As filed with the Securities and Exchange Commission on August 22, 2011. Registration No. 333-
SECURITIES AND EXCHANGE COMMISSION
Washington, D.C. 20549
_______________________________
FORM F-6
REGISTRATION STATEMENT
under
THE SECURITIES ACT OF 1933
For Depositary Shares
USINAS SIDERÚRGICAS DE MINAS GERAIS S.A. – USIMINAS
(Exact name of issuer of deposited securities as specified in its charter)
Steel Mills of Minas Gerais Inc.—USIMINAS
(Translation of issuer's name into English)
Federative Republic of Brazil
(Jurisdiction of incorporation or organization of issuer)
THE BANK OF NEW YORK MELLON
(Exact name of depositary as specified in its charter)
One Wall Street New York, N.Y. 10286
(212) 495-1784
(Address, including zip code, and telephone number, including area code, of depositary's principal executive offices)
_______________________________
The Bank of New York Mellon
ADR Division
One Wall Street, 29th Floor
New York, New York 10286
(212) 495-1784
(Address, including zip code, and telephone number, including area code, of agent for service)
Copies to:
Peter B. Tisne, Esq.
Emmet, Marvin & Martin, LLP
120 Broadway
New York, New York 10271
(212) 238-3010
It is proposed that this filing become effective under Rule 466
[X] immediately upon filing
[ ] on ( Date ) at ( Time ).
If a separate registration statement has been filed to register the deposited shares, check the following box. [ ]
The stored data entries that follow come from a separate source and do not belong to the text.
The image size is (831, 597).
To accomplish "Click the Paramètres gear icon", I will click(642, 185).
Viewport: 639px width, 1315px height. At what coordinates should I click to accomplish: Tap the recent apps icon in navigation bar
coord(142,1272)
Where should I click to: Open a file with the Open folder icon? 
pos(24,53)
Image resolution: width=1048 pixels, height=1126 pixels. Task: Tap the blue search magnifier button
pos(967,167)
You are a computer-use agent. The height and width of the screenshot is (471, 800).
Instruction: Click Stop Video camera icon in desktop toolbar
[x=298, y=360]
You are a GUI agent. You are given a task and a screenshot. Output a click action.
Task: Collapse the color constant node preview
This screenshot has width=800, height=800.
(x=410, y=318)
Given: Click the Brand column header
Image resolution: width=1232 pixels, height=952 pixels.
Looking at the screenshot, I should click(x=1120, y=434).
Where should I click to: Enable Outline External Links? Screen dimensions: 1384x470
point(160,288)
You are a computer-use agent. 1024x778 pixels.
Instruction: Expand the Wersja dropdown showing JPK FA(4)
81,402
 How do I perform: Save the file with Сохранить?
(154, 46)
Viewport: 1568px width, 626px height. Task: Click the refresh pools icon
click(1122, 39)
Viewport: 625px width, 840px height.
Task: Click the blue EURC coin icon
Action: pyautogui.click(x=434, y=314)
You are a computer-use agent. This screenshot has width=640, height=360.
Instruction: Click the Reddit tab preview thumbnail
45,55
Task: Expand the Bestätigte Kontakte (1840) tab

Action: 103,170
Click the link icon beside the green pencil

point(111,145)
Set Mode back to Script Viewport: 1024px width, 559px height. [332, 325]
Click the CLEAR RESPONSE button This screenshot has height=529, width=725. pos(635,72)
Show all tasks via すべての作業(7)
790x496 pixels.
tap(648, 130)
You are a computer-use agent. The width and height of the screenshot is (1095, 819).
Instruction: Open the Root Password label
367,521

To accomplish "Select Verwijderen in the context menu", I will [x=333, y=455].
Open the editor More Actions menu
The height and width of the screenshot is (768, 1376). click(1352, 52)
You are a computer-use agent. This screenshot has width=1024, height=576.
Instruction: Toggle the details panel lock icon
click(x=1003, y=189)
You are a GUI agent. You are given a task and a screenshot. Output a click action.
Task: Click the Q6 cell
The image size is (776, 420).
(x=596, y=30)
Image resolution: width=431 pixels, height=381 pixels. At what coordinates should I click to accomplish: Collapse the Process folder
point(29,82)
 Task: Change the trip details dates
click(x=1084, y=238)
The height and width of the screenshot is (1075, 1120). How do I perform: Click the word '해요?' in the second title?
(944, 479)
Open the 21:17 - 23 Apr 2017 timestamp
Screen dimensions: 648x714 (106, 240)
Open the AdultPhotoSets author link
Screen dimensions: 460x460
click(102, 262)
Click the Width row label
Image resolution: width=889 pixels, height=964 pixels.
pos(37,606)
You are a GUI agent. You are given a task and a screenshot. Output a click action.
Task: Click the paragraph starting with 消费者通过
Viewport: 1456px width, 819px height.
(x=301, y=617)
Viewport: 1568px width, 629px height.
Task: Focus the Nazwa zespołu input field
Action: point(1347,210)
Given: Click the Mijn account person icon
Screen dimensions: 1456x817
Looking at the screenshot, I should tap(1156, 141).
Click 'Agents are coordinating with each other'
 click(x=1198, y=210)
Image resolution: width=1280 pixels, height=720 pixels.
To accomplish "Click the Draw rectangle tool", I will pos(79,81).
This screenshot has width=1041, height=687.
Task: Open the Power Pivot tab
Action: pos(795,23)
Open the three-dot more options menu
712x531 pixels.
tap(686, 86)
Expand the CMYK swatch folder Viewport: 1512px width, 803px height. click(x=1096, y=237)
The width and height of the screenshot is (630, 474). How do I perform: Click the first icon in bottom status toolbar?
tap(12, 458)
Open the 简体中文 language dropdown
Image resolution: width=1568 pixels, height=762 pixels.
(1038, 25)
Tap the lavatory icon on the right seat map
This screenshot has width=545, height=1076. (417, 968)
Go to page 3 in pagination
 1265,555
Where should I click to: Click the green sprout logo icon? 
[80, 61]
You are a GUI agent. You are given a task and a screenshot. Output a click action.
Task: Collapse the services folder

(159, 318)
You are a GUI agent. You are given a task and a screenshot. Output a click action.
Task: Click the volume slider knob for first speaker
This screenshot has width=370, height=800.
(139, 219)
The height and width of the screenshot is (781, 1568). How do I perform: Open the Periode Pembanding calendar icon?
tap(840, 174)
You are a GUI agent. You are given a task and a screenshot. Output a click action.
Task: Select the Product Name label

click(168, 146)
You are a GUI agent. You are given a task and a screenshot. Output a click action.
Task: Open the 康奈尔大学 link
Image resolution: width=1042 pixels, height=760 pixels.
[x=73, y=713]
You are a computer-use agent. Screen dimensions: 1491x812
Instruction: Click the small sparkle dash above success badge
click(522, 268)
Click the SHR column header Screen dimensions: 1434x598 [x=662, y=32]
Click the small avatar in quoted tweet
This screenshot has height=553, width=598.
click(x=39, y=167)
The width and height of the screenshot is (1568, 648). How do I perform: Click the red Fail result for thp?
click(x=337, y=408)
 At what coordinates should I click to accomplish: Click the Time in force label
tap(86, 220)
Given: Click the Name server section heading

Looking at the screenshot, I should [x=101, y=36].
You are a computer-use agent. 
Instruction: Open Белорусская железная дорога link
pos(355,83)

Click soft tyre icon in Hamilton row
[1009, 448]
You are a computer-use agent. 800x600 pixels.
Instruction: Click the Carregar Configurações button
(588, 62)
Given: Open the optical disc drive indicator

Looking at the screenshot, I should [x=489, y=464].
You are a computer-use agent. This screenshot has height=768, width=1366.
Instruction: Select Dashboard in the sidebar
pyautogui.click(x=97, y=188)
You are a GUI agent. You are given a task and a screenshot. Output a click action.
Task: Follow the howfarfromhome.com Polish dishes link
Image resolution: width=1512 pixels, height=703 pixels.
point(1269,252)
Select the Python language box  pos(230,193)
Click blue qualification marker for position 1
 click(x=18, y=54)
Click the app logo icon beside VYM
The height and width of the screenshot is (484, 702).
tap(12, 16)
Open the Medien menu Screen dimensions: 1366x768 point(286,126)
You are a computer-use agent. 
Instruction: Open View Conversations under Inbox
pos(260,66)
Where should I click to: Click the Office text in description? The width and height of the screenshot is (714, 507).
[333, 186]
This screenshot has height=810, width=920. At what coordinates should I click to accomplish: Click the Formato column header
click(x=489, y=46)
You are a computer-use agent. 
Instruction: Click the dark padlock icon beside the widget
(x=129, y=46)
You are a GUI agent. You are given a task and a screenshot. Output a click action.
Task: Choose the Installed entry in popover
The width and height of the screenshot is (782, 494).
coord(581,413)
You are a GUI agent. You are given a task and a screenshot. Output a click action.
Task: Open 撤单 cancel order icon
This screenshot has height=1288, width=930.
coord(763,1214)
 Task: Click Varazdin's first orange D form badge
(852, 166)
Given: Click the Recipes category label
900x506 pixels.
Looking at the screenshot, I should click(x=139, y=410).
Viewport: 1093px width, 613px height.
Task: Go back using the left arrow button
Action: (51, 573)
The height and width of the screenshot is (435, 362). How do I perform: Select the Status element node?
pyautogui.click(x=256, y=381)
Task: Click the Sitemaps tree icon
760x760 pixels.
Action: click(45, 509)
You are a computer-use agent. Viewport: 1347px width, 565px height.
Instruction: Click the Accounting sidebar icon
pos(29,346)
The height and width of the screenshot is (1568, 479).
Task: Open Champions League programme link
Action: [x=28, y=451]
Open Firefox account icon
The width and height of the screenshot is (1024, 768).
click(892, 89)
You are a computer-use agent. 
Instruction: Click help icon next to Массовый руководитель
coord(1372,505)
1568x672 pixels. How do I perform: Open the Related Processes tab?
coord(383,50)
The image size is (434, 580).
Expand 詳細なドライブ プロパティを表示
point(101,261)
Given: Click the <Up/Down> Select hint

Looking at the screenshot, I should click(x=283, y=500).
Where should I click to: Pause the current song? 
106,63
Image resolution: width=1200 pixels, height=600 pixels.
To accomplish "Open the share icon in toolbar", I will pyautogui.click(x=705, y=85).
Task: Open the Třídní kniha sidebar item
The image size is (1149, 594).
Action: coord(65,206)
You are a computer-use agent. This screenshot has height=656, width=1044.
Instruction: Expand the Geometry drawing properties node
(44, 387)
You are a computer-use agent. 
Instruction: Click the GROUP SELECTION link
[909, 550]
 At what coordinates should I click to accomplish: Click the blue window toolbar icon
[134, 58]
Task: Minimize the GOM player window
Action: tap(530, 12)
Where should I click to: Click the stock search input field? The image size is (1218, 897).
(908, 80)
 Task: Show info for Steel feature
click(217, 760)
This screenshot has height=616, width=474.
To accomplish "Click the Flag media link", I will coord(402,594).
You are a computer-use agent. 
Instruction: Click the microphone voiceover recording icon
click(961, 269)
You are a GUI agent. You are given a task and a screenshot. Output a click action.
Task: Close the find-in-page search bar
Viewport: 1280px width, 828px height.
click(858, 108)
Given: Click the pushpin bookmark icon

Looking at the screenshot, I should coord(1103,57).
CALCULATION OF REGISTRATION FEE
Title of each class of Securities to be registered | Amount to be registered | Proposed maximum aggregate price per unit(1) | Proposed maximum aggregate offering price(1) | Amount of registration fee |
American Depositary Shares representing non-voting preferred shares of Usinas Siderúrgicas de Minas Gerais S.A. - Usiminas | 500,000,000 American Depositary Shares | $5.00 | $25,000,000 | $2,902.50 |
(1)
For the purpose of this table only the term "unit" is defined as 100 American Depositary Shares.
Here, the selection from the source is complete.